5 - Forms of care
Published online by Cambridge University Press: 15 September 2022
Summary
In the exercise of any human skill, any craft, there are particular matters that require special attention, that demand we take care. When driving, for example, we know that merging on to a busy freeway, or passing on a two-ane highway, demands heightened focus. Likewise, in interpersonal relations, there are situations that call for extra care, for special tact. One way to characterize intellectual crafts, then, is to identify their forms of care: to which matters does the craftsperson offer focused attention?

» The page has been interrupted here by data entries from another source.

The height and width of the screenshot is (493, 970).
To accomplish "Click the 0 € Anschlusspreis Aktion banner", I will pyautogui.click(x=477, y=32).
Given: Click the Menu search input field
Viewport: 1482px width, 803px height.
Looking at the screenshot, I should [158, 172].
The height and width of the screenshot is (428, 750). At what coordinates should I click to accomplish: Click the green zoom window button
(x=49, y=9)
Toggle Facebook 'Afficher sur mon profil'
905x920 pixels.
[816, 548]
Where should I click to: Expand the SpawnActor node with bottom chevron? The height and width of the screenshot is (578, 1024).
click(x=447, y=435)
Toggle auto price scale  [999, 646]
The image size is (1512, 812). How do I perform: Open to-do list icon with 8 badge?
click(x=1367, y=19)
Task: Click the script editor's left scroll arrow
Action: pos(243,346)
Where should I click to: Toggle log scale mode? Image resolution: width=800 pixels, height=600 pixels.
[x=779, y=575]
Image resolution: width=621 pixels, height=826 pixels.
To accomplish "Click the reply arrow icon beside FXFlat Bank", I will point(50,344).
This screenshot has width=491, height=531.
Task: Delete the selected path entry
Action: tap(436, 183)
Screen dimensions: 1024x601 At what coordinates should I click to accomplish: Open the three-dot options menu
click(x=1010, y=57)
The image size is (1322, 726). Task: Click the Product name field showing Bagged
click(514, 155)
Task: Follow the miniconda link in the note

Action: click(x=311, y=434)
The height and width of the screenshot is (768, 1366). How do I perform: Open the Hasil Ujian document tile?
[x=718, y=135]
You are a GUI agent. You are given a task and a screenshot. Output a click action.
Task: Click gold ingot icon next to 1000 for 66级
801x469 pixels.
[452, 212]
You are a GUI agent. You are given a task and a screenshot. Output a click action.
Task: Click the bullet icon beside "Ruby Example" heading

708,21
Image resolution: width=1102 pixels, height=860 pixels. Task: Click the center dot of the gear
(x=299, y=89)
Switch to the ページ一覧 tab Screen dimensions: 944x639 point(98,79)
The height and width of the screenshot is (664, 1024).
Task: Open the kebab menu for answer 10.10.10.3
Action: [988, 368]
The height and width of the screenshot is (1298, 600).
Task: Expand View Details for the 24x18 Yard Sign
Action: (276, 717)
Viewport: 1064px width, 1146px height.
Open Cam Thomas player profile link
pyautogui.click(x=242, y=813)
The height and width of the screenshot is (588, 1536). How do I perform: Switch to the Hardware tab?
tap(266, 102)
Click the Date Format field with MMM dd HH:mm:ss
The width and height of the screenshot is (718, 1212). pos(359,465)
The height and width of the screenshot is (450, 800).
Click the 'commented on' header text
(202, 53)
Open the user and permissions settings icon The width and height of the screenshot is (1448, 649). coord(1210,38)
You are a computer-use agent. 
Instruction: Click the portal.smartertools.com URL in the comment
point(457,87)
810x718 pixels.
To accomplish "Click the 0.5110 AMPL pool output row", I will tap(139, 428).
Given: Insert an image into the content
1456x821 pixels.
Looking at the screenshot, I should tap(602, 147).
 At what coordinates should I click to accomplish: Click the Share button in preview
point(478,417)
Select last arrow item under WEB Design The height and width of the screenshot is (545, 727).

This chapter will examine some of the forms of care that characterize a non-binary policy analysis. I will first argue that a traditional concern with avoiding the deduction of values from facts and vice versa is replaced in a non-binary approach by careful exploration of the variety of fact and value claims that underlie any policy position. A non-binary approach should also lead us to pay close attention to the patterns of attention behind any piece of policy analysis, and critically examine the types of trust that support the analysis, and whether that trust is warranted. A non-binary approach must be attentive to the ways in which language shapes our reality: to the uniting or sundering of phenomena by our conceptual categories, for example. Section six further argues that a non-binary approach protects even certain normative goods associated with the binary view, better than does the binary view itself.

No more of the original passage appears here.